Good morning!
Yesterday was a momentous day in the life of UMMC. It was one of those “red letter” days that make its way into the history books.
At its regular meeting Thursday, the board of the State Institutions of Higher Learning gave UMMC formal permission to plan a new School of Population Health.
This is exciting! It is a huge undertaking to start a new school. Consider that in 60 years, we've only started four schools on this campus: Nursing in 1958, Health Related Professions in 1971, Dentistry in 1973, and Graduate Studies in the Health Sciences in 2001.
The School of Medicine, which we normally think of as our first school, actually began on the Oxford campus in 1903, and the School of Pharmacy, though we claim it as one of our six schools, was established on the Ole Miss campus in 1916. The school's clinical programs are here on our campus.
If all goes as we expect, the new School of Population Health will open its doors to students in January 2017. It will be the third such school in the country.
Even though formal planning is only beginning, behind-the-scenes work has been going on for months, led by Dr. Bettina Beech, associate vice chancellor for population health, Dr. Josh Mann, and our chief academic officer, Dr. Ralph Didlake.
Dr. Mann's Department of Preventive Medicine, a mainstay of the School of Medicine for most of its history, will become one of four departments in the School of Population Health.
The other departments will be data science, under the direction of Dr. Michael Griswold; population health science, with recruitment of faculty set to begin soon; and eventually, health-care economics.
Of course, what's more important than having a seventh school on the campus is what that school represents.
Population health and disease prevention are the future of health care and health-care delivery. In some ways, they are a contradiction of all we are hard-wired to do - from our training to the way our health-care system is designed.
We are hard-wired to take great care of people who are very sick. Population health is the science of keeping a population healthy. This could be a group of individuals with a certain disease - for example, initiatives aimed at childhood asthma in a defined group of children - or broad-based efforts focused on health, screening and prevention.
For the future we have to retrain our thinking, adjust the focus of the delivery of care, invest in programs that target identification and prevention, and educate future health-care professionals in a different way. We have to think about health as a continuum and take into account social factors that influence personal behaviors and choices.
This shift in perspective from “sick care” to greater emphasis on prevention and the health of populations aligns with the trends in health-care finance. One day in the not-too-distant future we will be reimbursed, not for how many procedures, exams or imaging studies we provide, but for the health status of a group of “covered lives” for whom we are accountable.
At the center of all this will be our School of Population Health. It will play a leading role in our efforts to narrow the gaps in the health disparities that have long plagued our state, and will be a crucial component of our plans to achieve A Healthier Mississippi.

- [WHAT NEEDS TO BE DONE]:
According to the announcement, when is the new School of Population Health expected to open its doors to students?

(Data items)
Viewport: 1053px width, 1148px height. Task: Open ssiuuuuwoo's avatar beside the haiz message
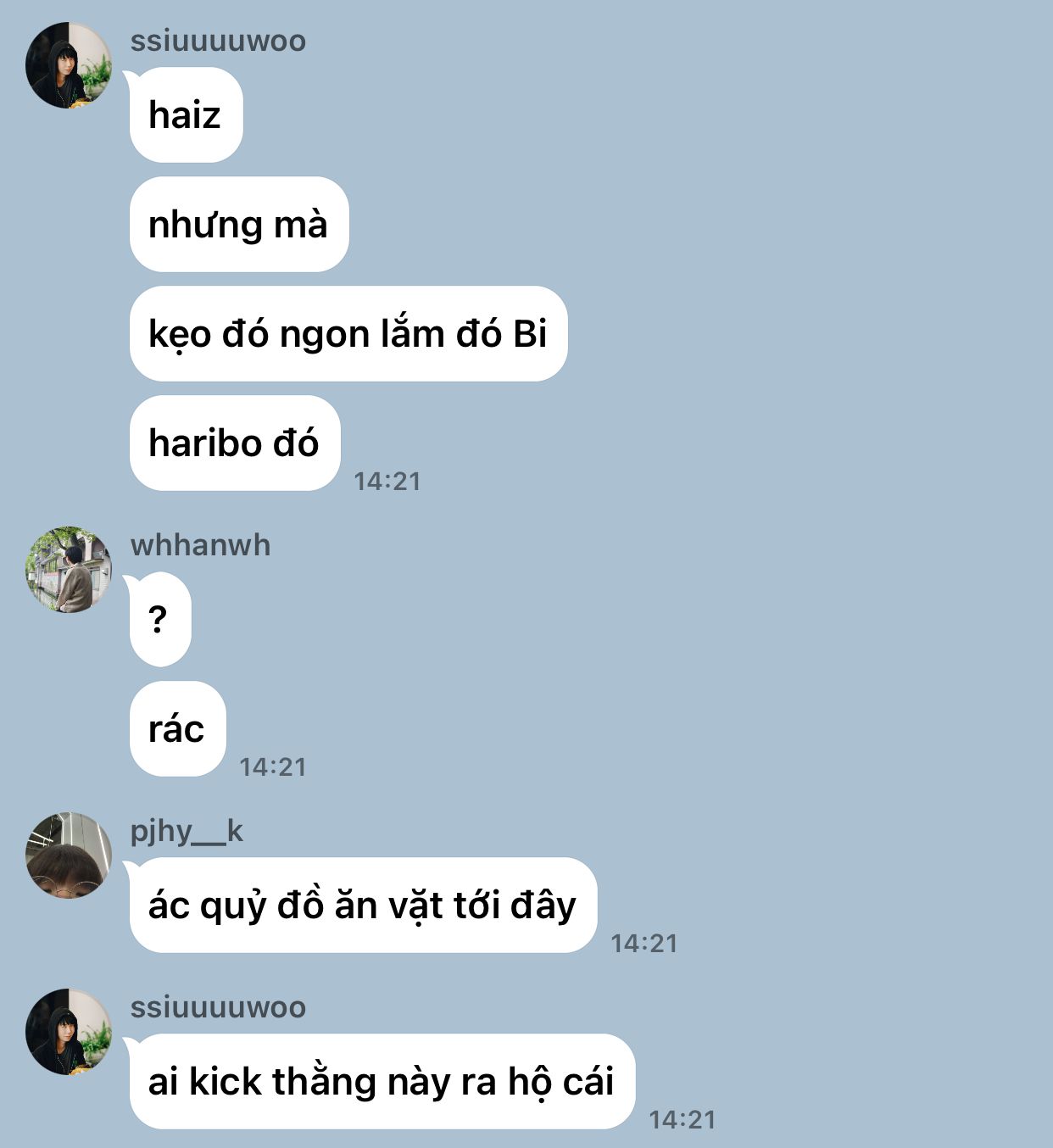tap(68, 65)
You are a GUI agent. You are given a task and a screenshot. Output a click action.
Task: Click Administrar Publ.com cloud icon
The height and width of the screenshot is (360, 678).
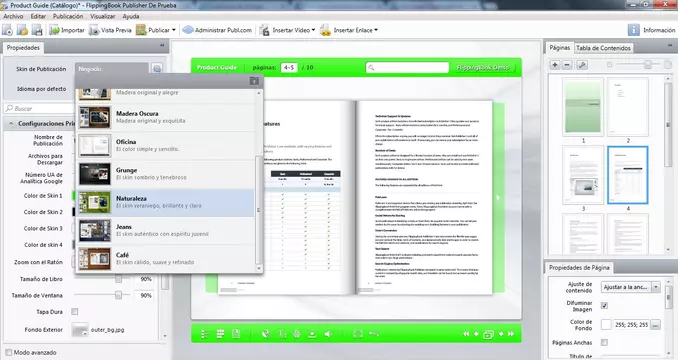[188, 30]
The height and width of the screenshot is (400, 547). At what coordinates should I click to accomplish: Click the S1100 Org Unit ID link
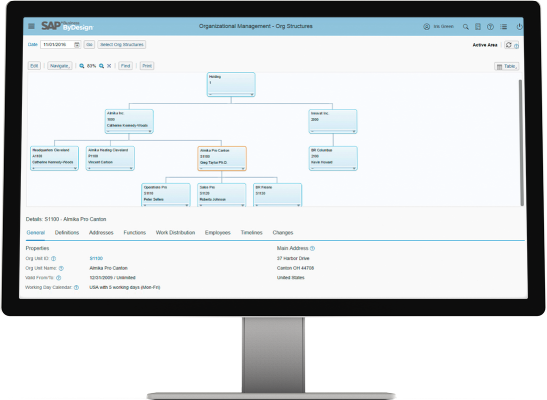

- [SOLUTION BELOW]:
January 2017